New model drops that fit the family should work day-one with zero a2d code: detection is generic over the standard HF config vocabulary, and conversion runs on the HF ecosystem as soon as transformers supports the model. Support is defined by capabilities (attention variant, FFN family, weight format), not by a hardcoded model list — so gaps are visible, named, and additively fixable.

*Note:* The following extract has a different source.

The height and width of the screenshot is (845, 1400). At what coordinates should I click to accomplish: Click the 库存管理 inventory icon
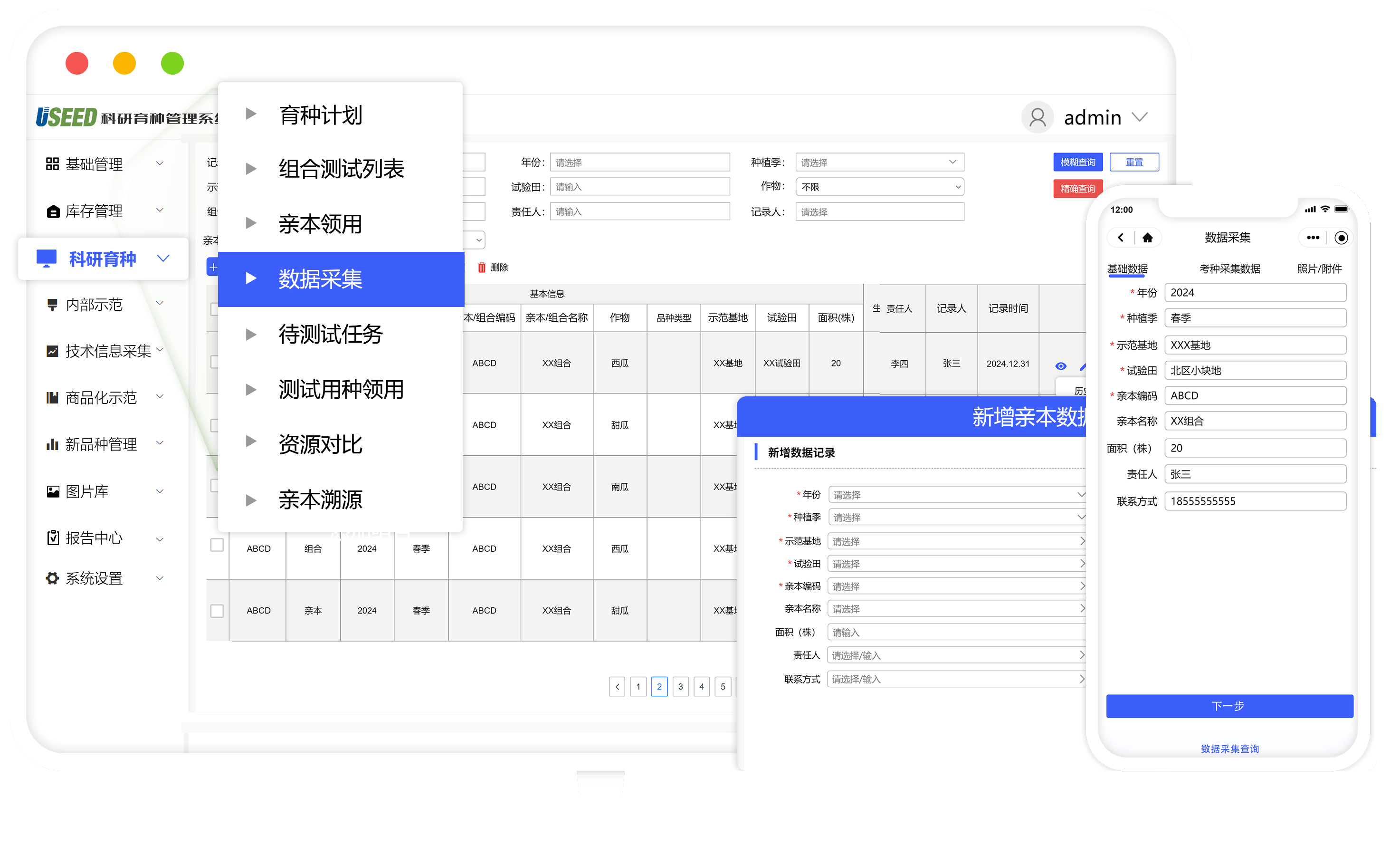(x=52, y=211)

| Converts | Rejected (with reasons) |
|---|---|
| Dense AR transformers (GPT-2, Pythia, Llama, Qwen…) | SSM/Mamba (paradigm) |
| MoE AR transformers (OLMoE, Qwen-MoE…) | MLA-attention models (attn.mla) — until a handler lands |
| Sliding-window / attention-sink models (Mistral, Gemma, GPT-OSS) — planned, capability-gated | ONNX-only exports (format) |
The model already knows language; that knowledge lives in weights a2d never touches. The conversion changes how it reads and what it practices:
- Detect & gate — parse
config.json→ normalized spec → capability check. - Patch — open causal attention to bidirectional (gradually, via annealing); drop the next-token shift.
- Identity gate — at anneal=0 the patched model must match the original's logits exactly; fail = abort, nothing wasted.

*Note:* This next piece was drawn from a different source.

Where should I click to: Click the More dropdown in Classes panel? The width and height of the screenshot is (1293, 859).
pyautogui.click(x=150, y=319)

- Train — masked-diffusion objective (MDLM; block diffusion later): fill-in-the-blank at varying mask ratios over a few billion tokens.
- Output — a standard HF-layout checkpoint (+ provenance manifest and eval report) that loads with normal tooling.
# planned CLI
a2d detect ./models/qwen2.5-1.5b # verdict + plan, config-only
a2d convert ./models/qwen2.5-1.5b --out runs/qwen-diff --data ./corpus
a2d eval runs/qwen-diff
a2d sample runs/qwen-diff -p "The cat"
Weights must already be downloaded — a2d never fetches models. Third-party model code (trust_remote_code) never runs without an explicit flag.

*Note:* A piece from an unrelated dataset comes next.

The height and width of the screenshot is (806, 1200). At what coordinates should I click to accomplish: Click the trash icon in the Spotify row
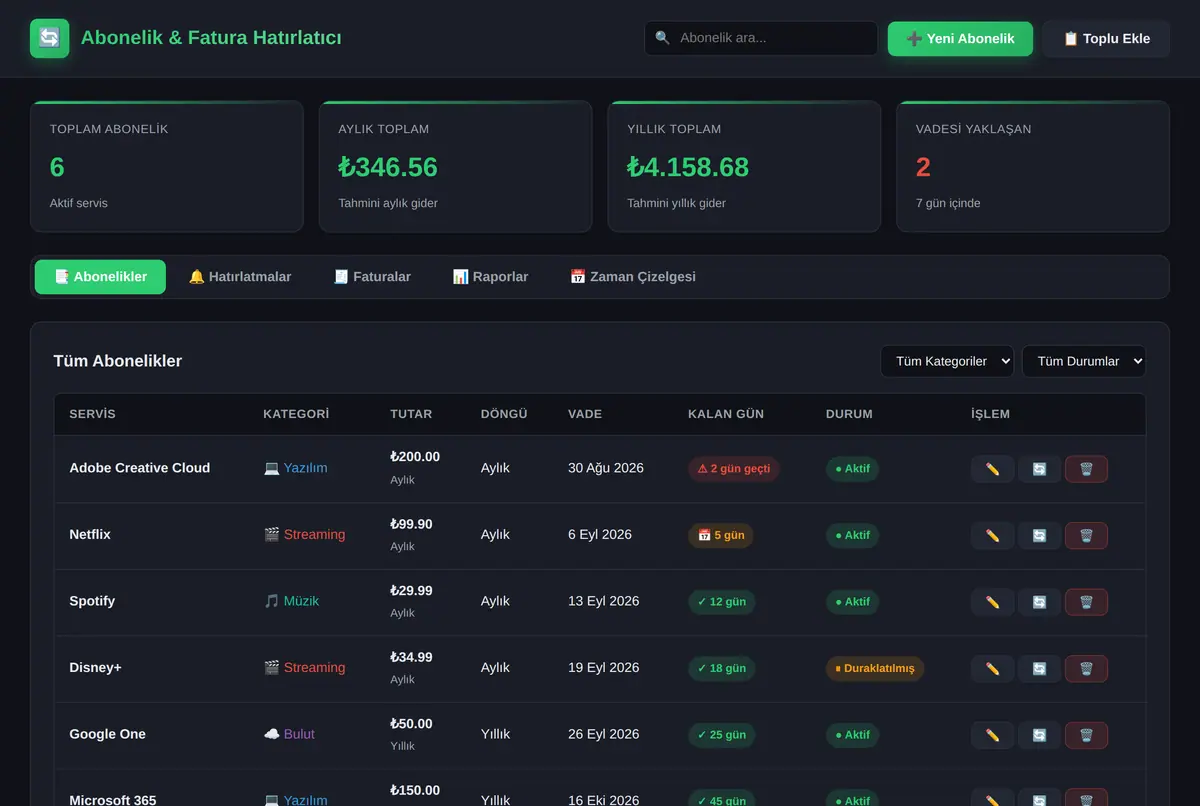(1086, 602)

Phased, no dates: walking skeleton → detection & gate (no GPU) → dense conversion (GPT-2) → eval harness → MoE (OLMoE) → block diffusion & fast sampling → hard architectures (SWA/sinks/quantized: Mistral, Gemma, GPT-OSS) → polish. Details and exit criteria: docs/SPEC-HANDOFF.md.
a2d packages other people's science. Read and cite them:
| Work | What it contributed |
|---|---|
| AR2Diff — Transfer Learning for Text Diffusion | The pretrain-AR → continue-as-diffusion formulation |
| DiffuGPT / DiffuLLaMA | Demonstrated adaptation 127M–7B, <200B tokens; the recipe a2d's core follows |
| Dream 7B | AR-init diffusion at scale (from Qwen2.5); context-adaptive noise rescheduling |
| MDLM | The masked-diffusion objective a2d uses first |
| BD3LM / block diffusion | Block-parallel objective/sampling (planned) |
| LLaDA | From-scratch proof that diffusion LMs scale competitively |
| dLLM library / Tiny-A2D | Open training/eval infra and any-model recipes; a candidate dependency of a2d's worker |
| Full landscape | docs/LANDSCAPE.md |
If a2d's framing ever drifts toward claiming the method — file an issue. The honest claim is the product.
docs/ARCHITECTURE.md— the ML conversion recipe (objectives, annealing, identity test)docs/SPEC-HANDOFF.md— the tool: lifecycle, extensibility model, contracts, roadmapdocs/LANDSCAPE.md— prior art & positioning
MIT. Licensed under the terms of the LICENSE file.